> Requirement
Where a record holds a picture, leave the picture out; otherwise repeat every record exactly.

Pixel coordinate grounding data:
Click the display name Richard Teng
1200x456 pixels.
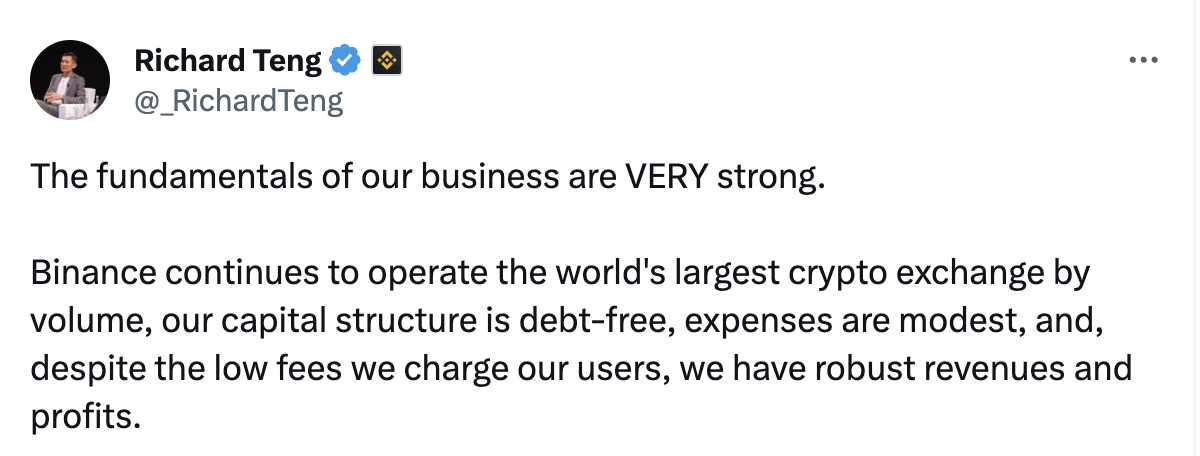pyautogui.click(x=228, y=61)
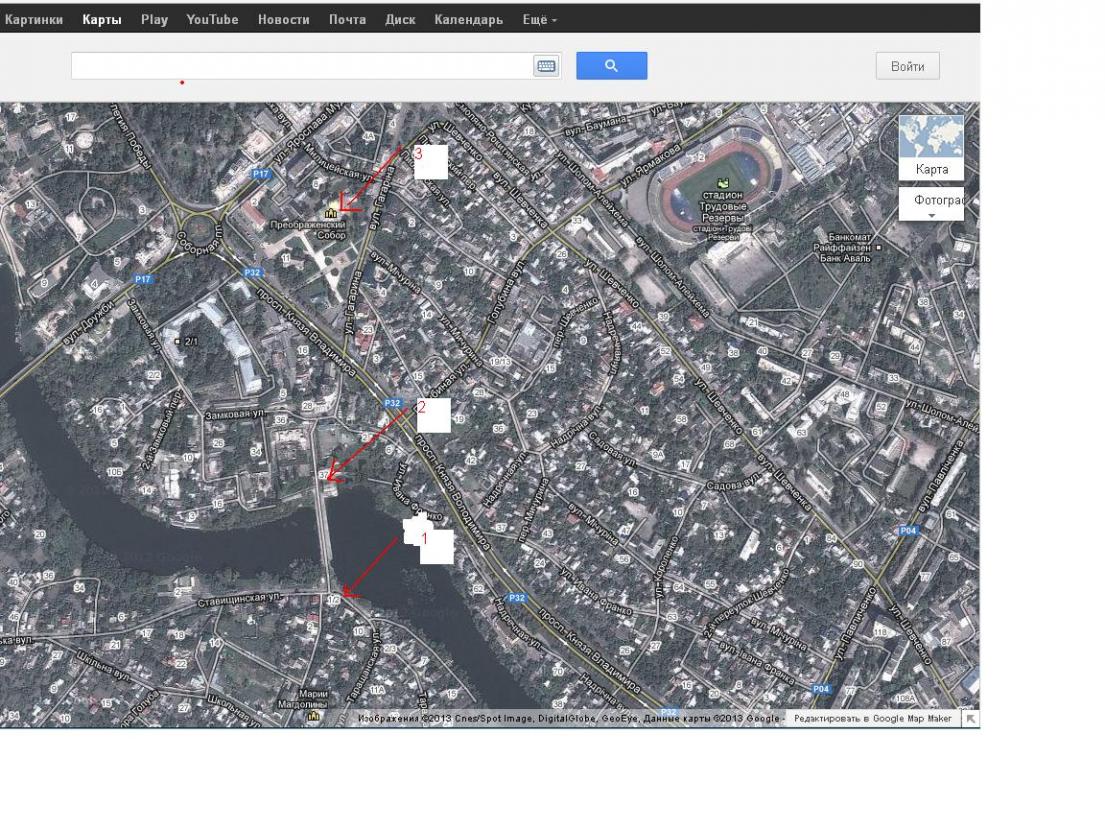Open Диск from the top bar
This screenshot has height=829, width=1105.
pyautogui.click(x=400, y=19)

> Solution to the exercise
Click the display name Richard Teng
1200x456 pixels.
pyautogui.click(x=228, y=61)
Open Диск from the top bar
This screenshot has height=829, width=1105.
pyautogui.click(x=400, y=19)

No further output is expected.